As for between Java and Python...

http://www.tiobe.com/index.php/conte...pci/index.html

I recommend Java because Java is a lot more popular, and a lot more ubiquitous... (Your C# knowledge would come in handy when learning it too.) It has a lot more real-world usage currently (I mean job-wise.) so knowing it would be an asset if you were to become a professional developer. But you could choose Python too if you want, but I can't really speak for Python since I don't know it.
I'm somewhat late to this discussion but I think your advice is for lack of a better word is incorrect...

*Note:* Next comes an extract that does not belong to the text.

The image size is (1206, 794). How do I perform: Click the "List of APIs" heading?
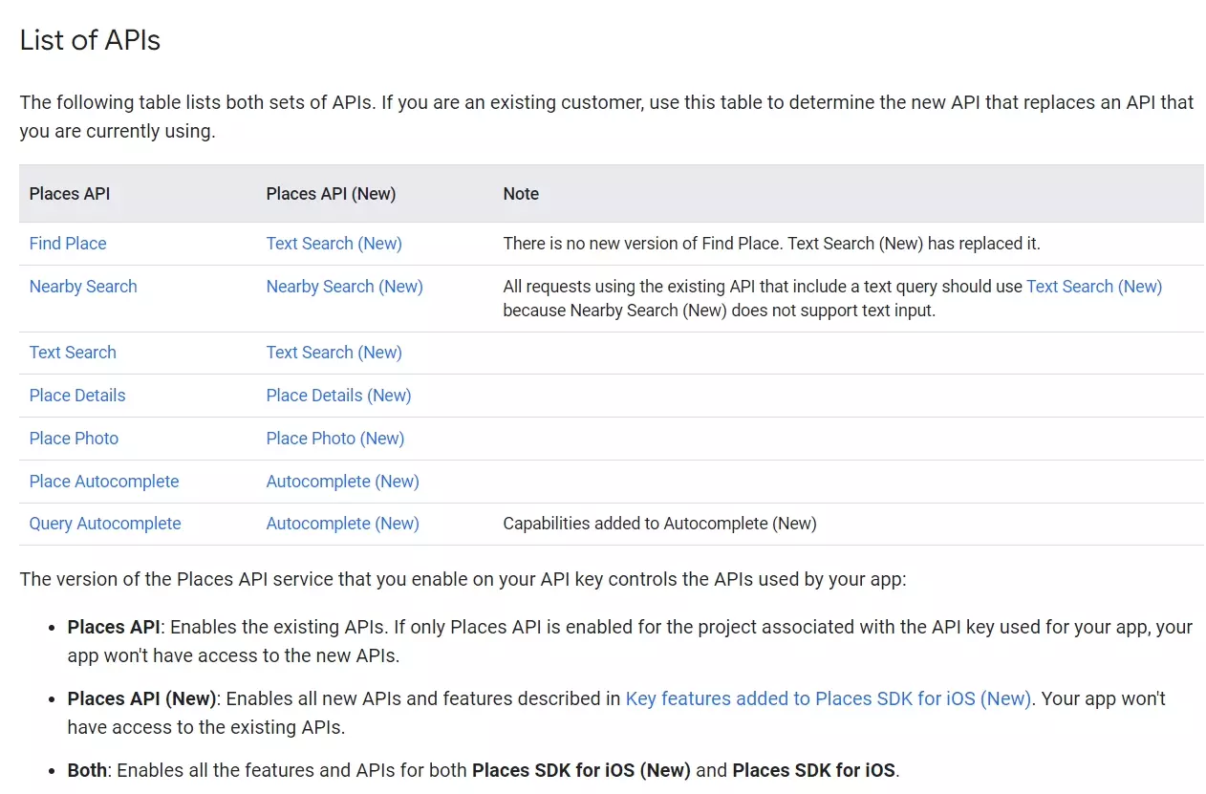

I think any new programmer should avoid C at all costs, There is no need to actually learn it unless you planing on programming for iOS(Objective C) or something else that will only allow you to use C. I think even the iOS devices support more than just C(I could be wrong). Also learning C can make it more difficult to learn some concepts of C++ also C teaches bad programming habits and they will be hard to unlearn when learning or using C++
.
While your argument for C is valid
Quote:
Also C is a really small language. It will make you work with pointers, with memory allocation, and quite a few low-level functions.
C++ will also teach you these things and then some. While C++ is a huge language and a great undertaking once you know it and have grasped the concepts of the language any other language you chose to learn will be easy.. This is just my opinion..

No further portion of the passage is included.